Primeiramente, QUENHÉ THE WEEKND NA FILA DO PÃO?

Farei um resumão beeeeem por cima. Abel Makkonen Tesfaye, mais conhecido por seu nome artístico The Weeknd, é um cantor e produtor canadense, com pais etíopes. Ele sempre trampou com R&B, e é tido como um grande revolucionário da cena nos últimos tempos porque incluía no som, estilos alternativos, indie, e eletrônica, dentro de uma carreira de mais ou menos 10 anos. Seus trampos sempre tem um conceito de visual, personagem, e estética juntamente com influencias pontuais de estilos. Teve um momento que o som dele era chamado de “dark R&B” porque tinha um som mais melancólico e letras mais reflexivas.

No ano passado ele lançou o single ”Heartless” e depois “Blinding Lights”, que tem uma pegada super oitentista. Esses dois singles já foram sucessos imediatos, e já ditavam essa “nova era” com todo um conceito visual novo. “Blinding Lights” inclusive muito importante pro Abel, porque é a música que ficou mais tempo no Top 10 das paradas de singles norte americanas, vendeu mais de 6 milhões de cópias só nos EUA, e tá a mais de 300 dias no top 10 do Spotify mundial (pode conferir, hoje tava lá ainda rs).

Esse ano ele lançou o álbum “After Hours”. Novamente, a crítica especializada babando ovo, outros artistas o citando como inspiração, o hype lá em cima, sendo considerado um dos melhores trabalhos do ano. O metacritic, que é um site aonde críticos musicais pontuam os lançamentos, ele está em 80, um número super alto.

O sucesso do álbum foi enorme, quebrando recorde com mais de 1,02 milhões de usuários pré-adicionando o álbum às suas bibliotecas na Apple Music. “After Hours” estreou no topo da parada norte-americana Billboard 200, e marcou as maiores vendas de primeira semana de um álbum em 2020. Todas as 14 canções entraram na parada na norte-americana Billboard Hot 100, com dez delas chegando ao top 40.

Ou seja, esse era o ano desse cara, os clipes foram incríveis, visuais maravilhosos, todas as apresentações super bem produzidas.
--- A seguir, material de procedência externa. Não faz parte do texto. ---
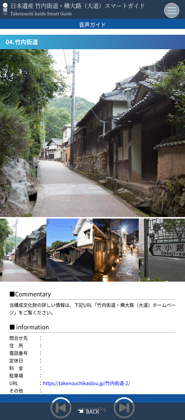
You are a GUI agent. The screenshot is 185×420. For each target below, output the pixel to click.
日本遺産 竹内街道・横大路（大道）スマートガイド (77, 5)
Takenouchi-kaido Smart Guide (41, 13)
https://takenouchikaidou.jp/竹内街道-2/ (86, 382)
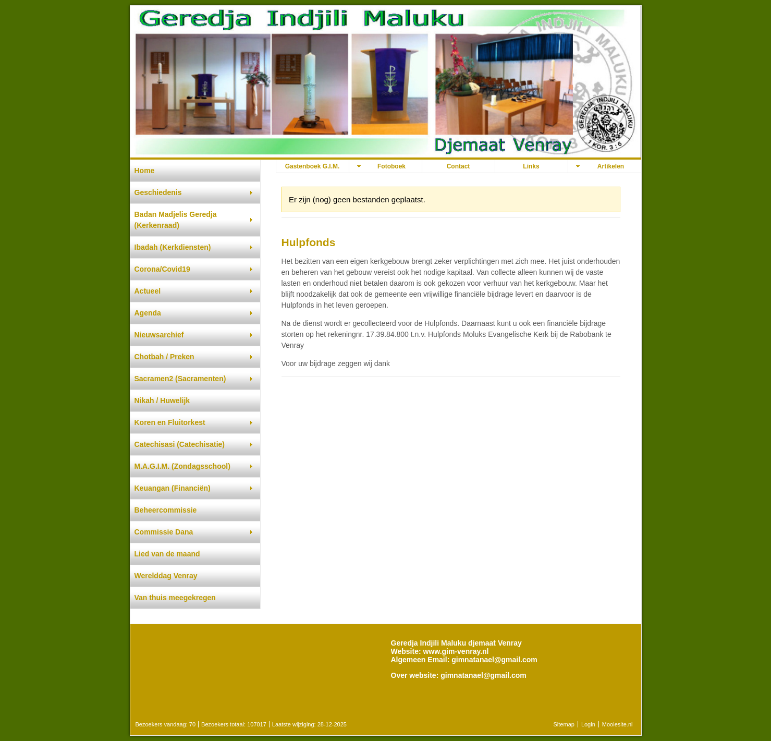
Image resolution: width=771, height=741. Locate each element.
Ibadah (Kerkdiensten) (172, 247)
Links (531, 166)
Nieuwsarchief (159, 335)
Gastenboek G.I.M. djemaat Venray (312, 168)
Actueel (147, 291)
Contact (458, 166)
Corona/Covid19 (162, 269)
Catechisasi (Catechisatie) (179, 444)
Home (144, 170)
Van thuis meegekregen (175, 597)
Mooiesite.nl (617, 724)
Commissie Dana (163, 532)
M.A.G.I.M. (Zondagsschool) (182, 466)
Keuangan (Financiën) (172, 488)
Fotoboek (391, 166)
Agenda (147, 313)
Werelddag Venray (166, 576)
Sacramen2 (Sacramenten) (180, 378)
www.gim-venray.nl (455, 651)
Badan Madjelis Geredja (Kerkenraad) (175, 219)
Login (588, 724)
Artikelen (610, 166)
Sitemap (564, 724)
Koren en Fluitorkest (169, 422)
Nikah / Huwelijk (162, 400)
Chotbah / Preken (164, 357)
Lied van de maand (167, 554)
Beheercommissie (165, 510)
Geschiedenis (158, 192)
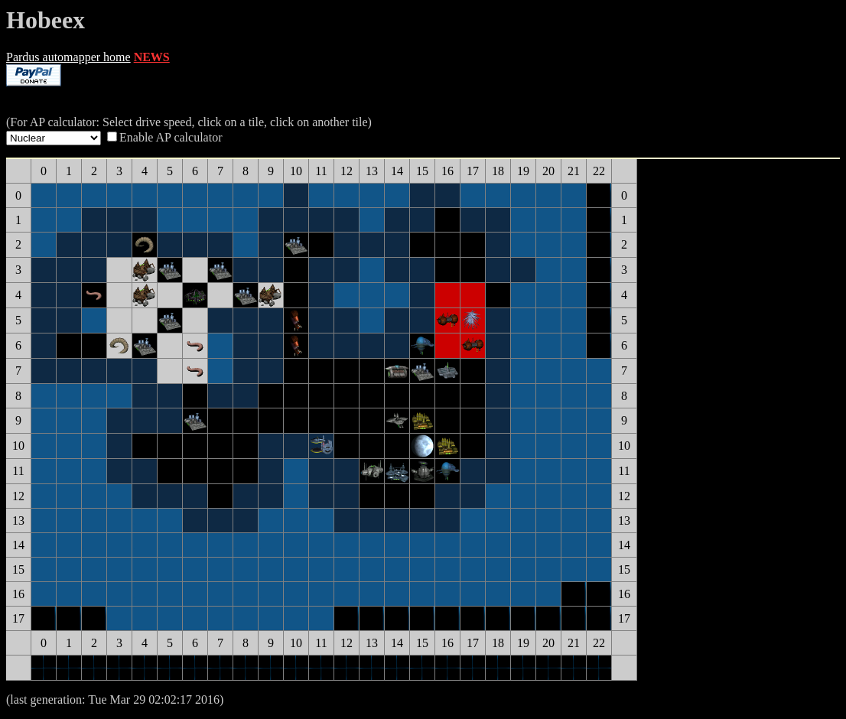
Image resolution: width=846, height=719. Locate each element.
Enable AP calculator (170, 137)
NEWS (152, 56)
Ele tava rapando geral as premiações, então ele pensou “bom, esse álbum tem uma pegada pop, logo, vou me inscrever como pop pelo grammy, e rapar tudo lá. Afinal, até me chamaram pra cantar na premiação, certo?”. ERRADO!

Antes de falar da treta em si, vamos falar o que pega sobre a relação do Grammy com os artistas pretos.
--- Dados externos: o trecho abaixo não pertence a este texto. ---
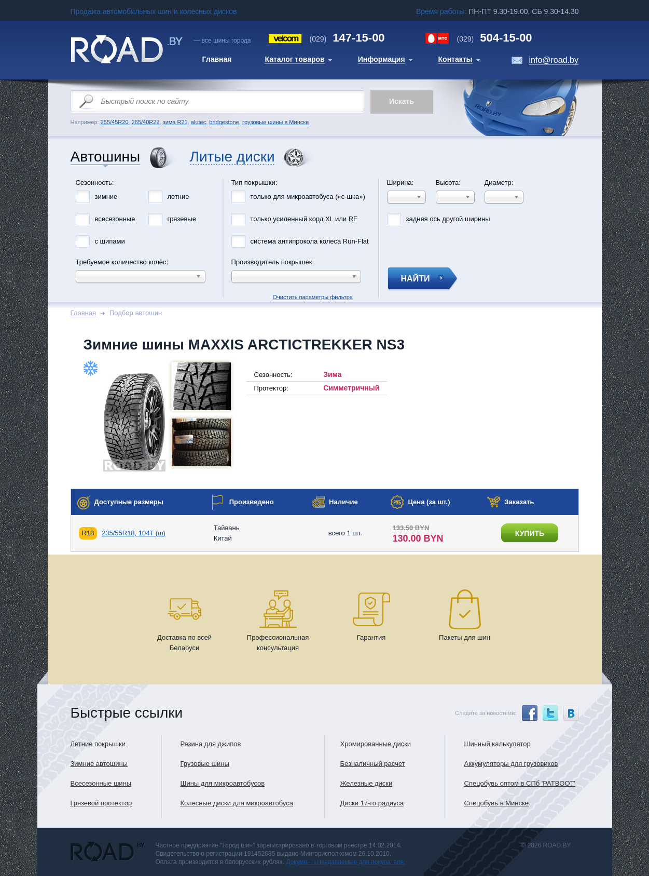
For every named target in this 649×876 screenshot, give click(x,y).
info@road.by (553, 60)
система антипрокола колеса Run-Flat (310, 241)
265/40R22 (146, 122)
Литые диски (232, 157)
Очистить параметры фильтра (325, 175)
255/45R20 (115, 122)
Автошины (106, 157)
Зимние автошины (99, 763)
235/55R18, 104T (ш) (133, 533)
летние (178, 196)
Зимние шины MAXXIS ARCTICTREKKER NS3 (244, 344)
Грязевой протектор (101, 803)
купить (529, 533)
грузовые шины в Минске (275, 122)
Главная (83, 313)
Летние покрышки (98, 744)
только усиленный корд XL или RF (304, 219)
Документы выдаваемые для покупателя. (345, 862)
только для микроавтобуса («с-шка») (308, 196)
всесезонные (115, 219)
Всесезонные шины (101, 783)
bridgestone (224, 122)
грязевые (182, 219)
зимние (106, 196)
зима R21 (175, 122)
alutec (198, 122)
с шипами (110, 241)
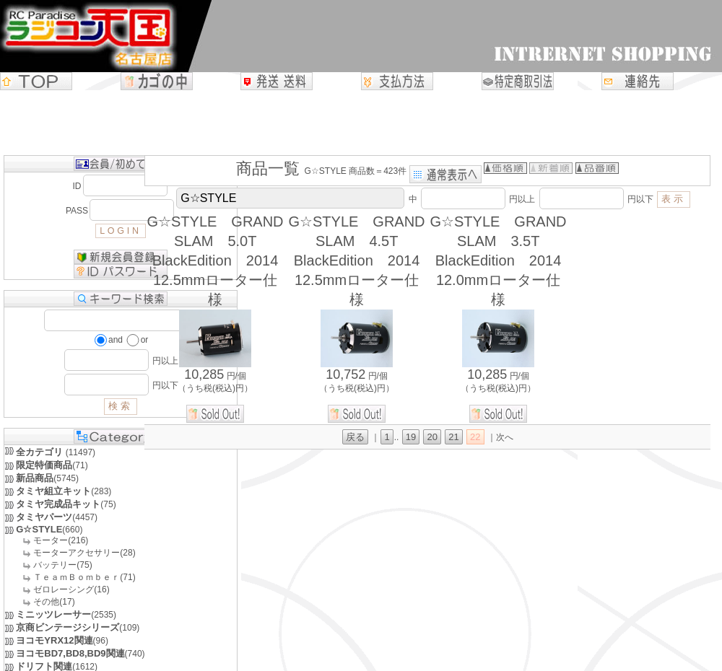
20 (432, 436)
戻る (355, 436)
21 (453, 436)
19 (411, 436)
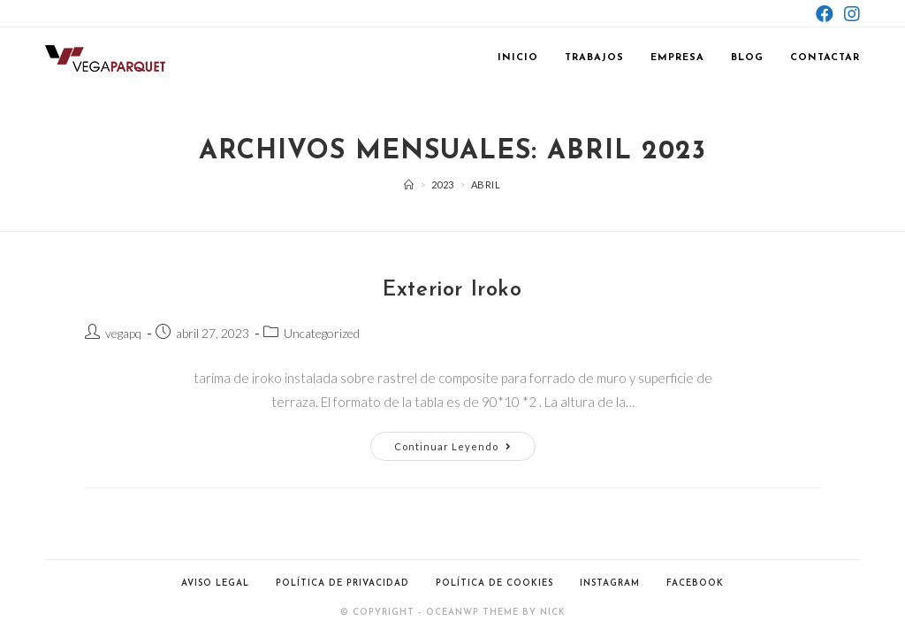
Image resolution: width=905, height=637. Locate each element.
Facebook (695, 583)
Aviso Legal (215, 583)
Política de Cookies (494, 583)
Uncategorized (322, 333)
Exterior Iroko (452, 290)
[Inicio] (409, 184)
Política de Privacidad (342, 583)
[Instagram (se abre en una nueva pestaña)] (849, 13)
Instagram (610, 583)
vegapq (123, 333)
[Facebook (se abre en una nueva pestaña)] (824, 13)
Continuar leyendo (465, 450)
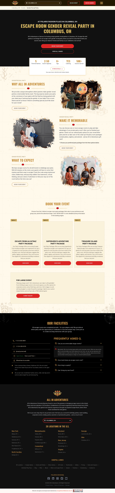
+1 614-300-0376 (21, 346)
O Grammy Award dos Estados Unidos, é reconhecimento à excelência do trabalho e conquistas na arte de produção musical e, provendo suporte à comunidade da indústria musical, que existe desde 1959. A relevância dele é enorme, assim como o Oscar é para o cinema.

Esse ano rolou dedo no gramofone e gritaria, porque a então presidente da premiação, Deborah Dugan, foi demitida do rolê, e resolveu explanar. Ela denunciou a Academia por diversas causas super graves (mas que não falarei aqui porque o foco é outro), incluindo o racismo com funcionários e indicados ao Grammy. Além disso, explicitou que eles davam preferência em dar os prêmios a artistas de gêneros como country, pop e rock, onde a maioria dos músicos são brancos.
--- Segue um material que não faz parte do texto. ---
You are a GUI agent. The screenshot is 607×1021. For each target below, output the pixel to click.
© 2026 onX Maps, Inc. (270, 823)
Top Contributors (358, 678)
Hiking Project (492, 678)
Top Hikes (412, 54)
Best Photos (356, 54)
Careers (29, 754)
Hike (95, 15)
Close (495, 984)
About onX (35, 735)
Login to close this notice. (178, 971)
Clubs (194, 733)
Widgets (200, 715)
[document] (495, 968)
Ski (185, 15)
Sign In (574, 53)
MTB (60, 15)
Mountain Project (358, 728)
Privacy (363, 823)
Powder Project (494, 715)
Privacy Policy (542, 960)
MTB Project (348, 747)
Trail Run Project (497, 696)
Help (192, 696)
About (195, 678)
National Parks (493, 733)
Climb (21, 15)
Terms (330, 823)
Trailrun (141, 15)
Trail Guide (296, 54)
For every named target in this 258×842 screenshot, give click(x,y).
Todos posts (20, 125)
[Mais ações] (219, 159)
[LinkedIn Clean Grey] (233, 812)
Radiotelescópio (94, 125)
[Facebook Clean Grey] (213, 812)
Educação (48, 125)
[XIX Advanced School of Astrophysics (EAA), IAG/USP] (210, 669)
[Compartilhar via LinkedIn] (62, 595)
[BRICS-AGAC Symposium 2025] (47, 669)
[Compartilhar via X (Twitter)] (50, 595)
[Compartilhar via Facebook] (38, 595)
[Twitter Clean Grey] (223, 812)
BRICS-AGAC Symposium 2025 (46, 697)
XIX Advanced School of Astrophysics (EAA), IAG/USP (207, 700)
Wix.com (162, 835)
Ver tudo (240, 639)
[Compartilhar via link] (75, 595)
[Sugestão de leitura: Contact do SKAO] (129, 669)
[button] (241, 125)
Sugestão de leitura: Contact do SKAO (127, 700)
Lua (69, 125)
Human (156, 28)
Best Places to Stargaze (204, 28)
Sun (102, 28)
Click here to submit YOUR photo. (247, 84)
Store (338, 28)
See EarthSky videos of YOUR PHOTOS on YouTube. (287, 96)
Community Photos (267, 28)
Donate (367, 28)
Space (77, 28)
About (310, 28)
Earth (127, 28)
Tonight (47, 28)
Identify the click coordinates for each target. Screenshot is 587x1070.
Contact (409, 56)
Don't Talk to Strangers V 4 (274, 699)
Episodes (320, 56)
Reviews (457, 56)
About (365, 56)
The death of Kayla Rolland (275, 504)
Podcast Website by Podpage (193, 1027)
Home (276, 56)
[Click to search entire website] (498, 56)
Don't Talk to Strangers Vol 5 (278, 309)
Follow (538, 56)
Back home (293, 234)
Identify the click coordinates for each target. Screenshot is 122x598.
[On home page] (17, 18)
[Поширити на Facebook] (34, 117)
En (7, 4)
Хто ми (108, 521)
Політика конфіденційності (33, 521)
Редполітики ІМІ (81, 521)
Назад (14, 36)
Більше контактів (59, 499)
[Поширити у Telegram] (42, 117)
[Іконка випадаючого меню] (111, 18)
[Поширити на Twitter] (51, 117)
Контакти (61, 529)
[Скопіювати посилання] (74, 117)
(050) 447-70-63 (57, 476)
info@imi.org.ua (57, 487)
A questão, é que por mais que negros tivessem uma visibilidade, os números sempre foram menores em relação a indicados e premiados brancos. Só para ter noção, em 62 anos de existência, apenas 10 artistas negros ganharam na categoria Álbum do Ano, que é considerada a mais importante da noite. Há mais ou menos 12 anos, um artista negro não ganha nessa categoria.

Além disso há uma questão, que na maioria das vezes os negros só ganham se estiverem concorrendo a categorias de “gêneros negros”. Ou seja, um negro concorrendo a rap tem mais chance de ganhar do que um negro concorrendo a country, por exemplo. Kanye West, Frankie Ocean e outros artistas negros já falaram sobre isso.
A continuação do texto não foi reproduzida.